NOTICE: I will still take orders at my store and on the SLU forums. Anyone waiting on art is still good on that.
When I first joined SL, I had fallen on hard times from a few bad business decisions. I lost a lot of money irl to either bad clients who wanted large paintings and then bailed on payment, or booking festivals that turned out to be duds.
One day, I thought, “You know, I really want to go see something different”, so that’s why I came here.
Probably the most profound effect SL has had on my work and career, was to make me realize that I was capable of doing anything.
After playing this game, I:
- Stuck large, ridiculous masks on my head and got people to notice me, rather than dressing like a hipster to impress people instead,
- Got enough of a following to advertise my art
- Founded a company
- Obtained a business grant
- Published a graphic novel
- Published a novel a few months later.
Has it been easy? No. I’ve had a lot of hard times where I thought I was going to fail again. Sometimes, I actually did fail, but it was okay because I knew to recover.
Now? I get interviews, I have a publishing company, and I even have my own studio. Is it the best studio? No, but it’s pretty cool. I talk about my situation honestly to people and they still think I’ve got it made.
I want to thank Second Life for showing me that I can be absurd and professional at the same time, and to think outside the box in terms of presentation and selling my work. I’ll take that lesson wherever I go.
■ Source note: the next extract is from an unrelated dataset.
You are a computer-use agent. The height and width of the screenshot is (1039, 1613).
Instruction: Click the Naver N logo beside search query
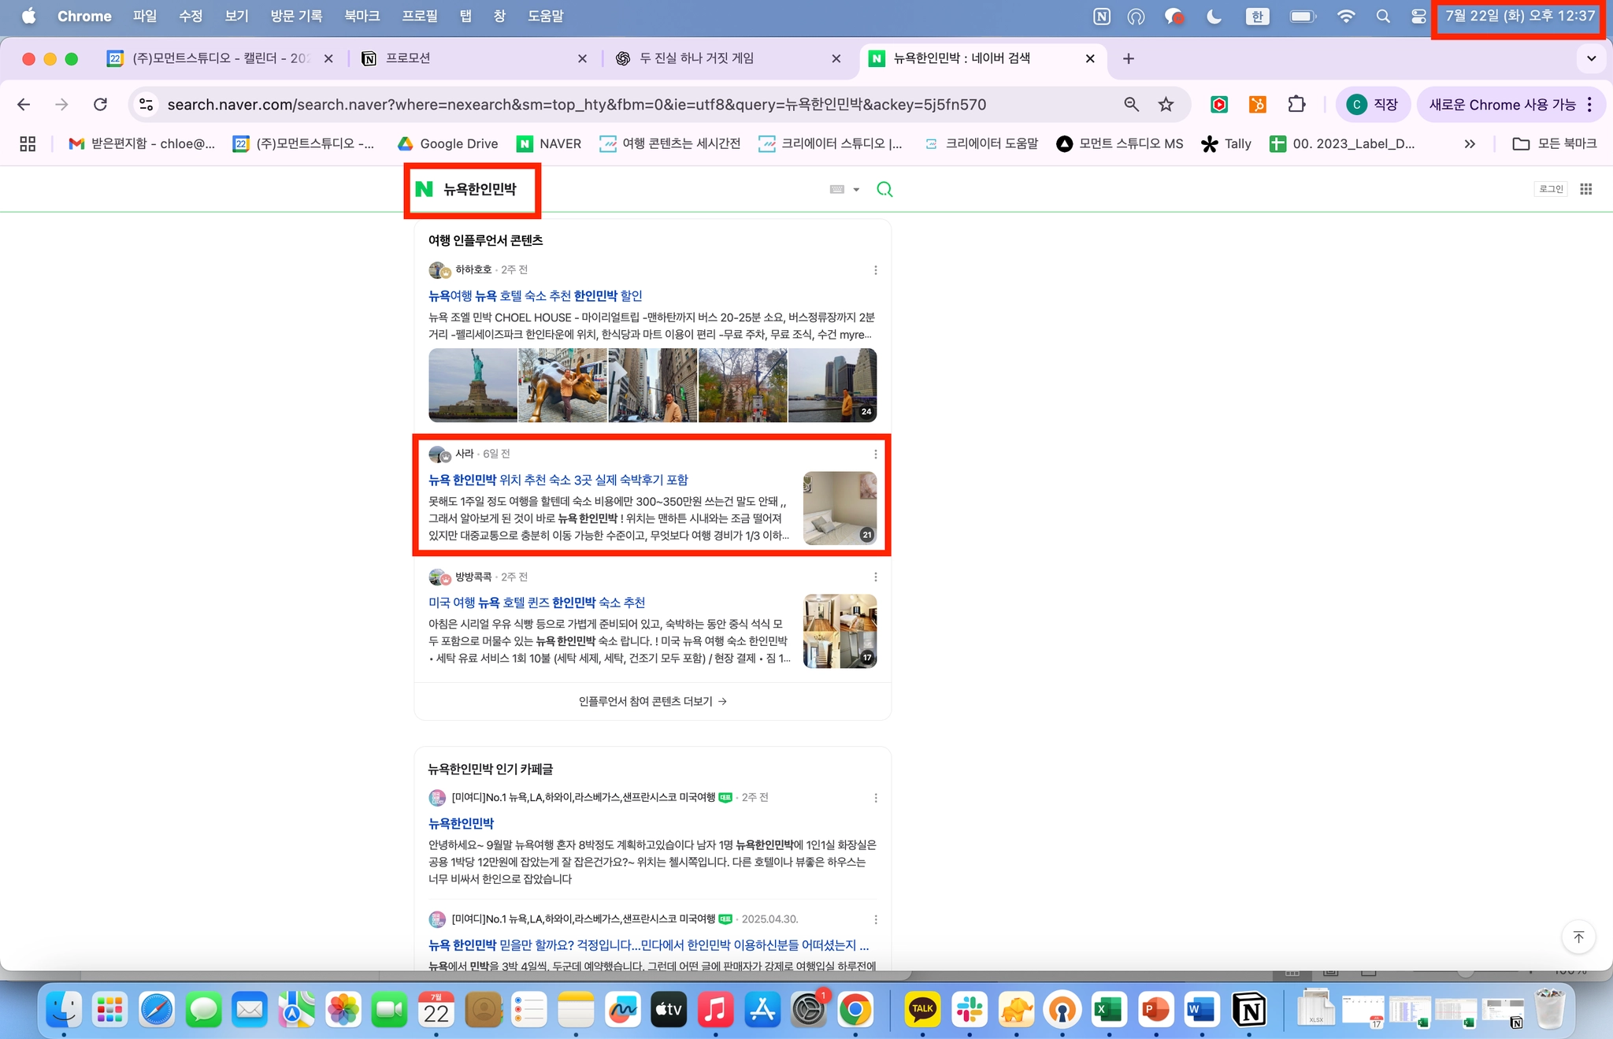(425, 189)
I’m still doing commissions and portraits for players, but my store is shutting down.
Why, you ask? Because I can’t be here anymore.
I’ve been trying to do this for a while. I can never seem to leave, because someone either needed me, or I thought the money was good. While other people think I’m insane for thinking so, I don’t think this grid is headed anywhere desirable It’s on a steady decline, and with that decline, more and more IP issues are going to come to the fore. Eventually people will stop caring about it altogether.
Some people think my predictions are half-baked or that I’m on something for making them. Or that I’m bitter. Or just plain pessimistic. That’s fine, because it’s partially true.
When I try to talk to people about the effect of art theft and the economy here, I realize I’m way too passionate about it. But I’m an artist. I live and breathe art. You can’t talk to me about something like that and not expect for me to get upset. And honestly, if I’m going to be passionate, I should go be passionate about my company, which quite honestly needs me at this point. I work on it day and night now and even though I don’t get much time off, I’m happy because it’s mine.
If you would like to follow me, you can do so on Twitter and Tumblr. My current goal is to make it as a comic and book publisher (y’know, in the sea of other comic book and novel publishers), and carve out a little place for myself there.
What’s my dream? I want to be like Hiyao Miyazaki. It’s going to take a long time before I can get there, though.
This feels like I’m ripping off a band-aid that I’ve been stalling for a long time, but okay. I’m doing this.
My av will be in SL, but my parcel is shutting down after my last two weeks of rent run out. Until then, most items in my store are 10L.
Thank you everyone for making this journey with me. Please take care of yourselves. I’ll come visit sometimes, but I don’t want to create here anymore.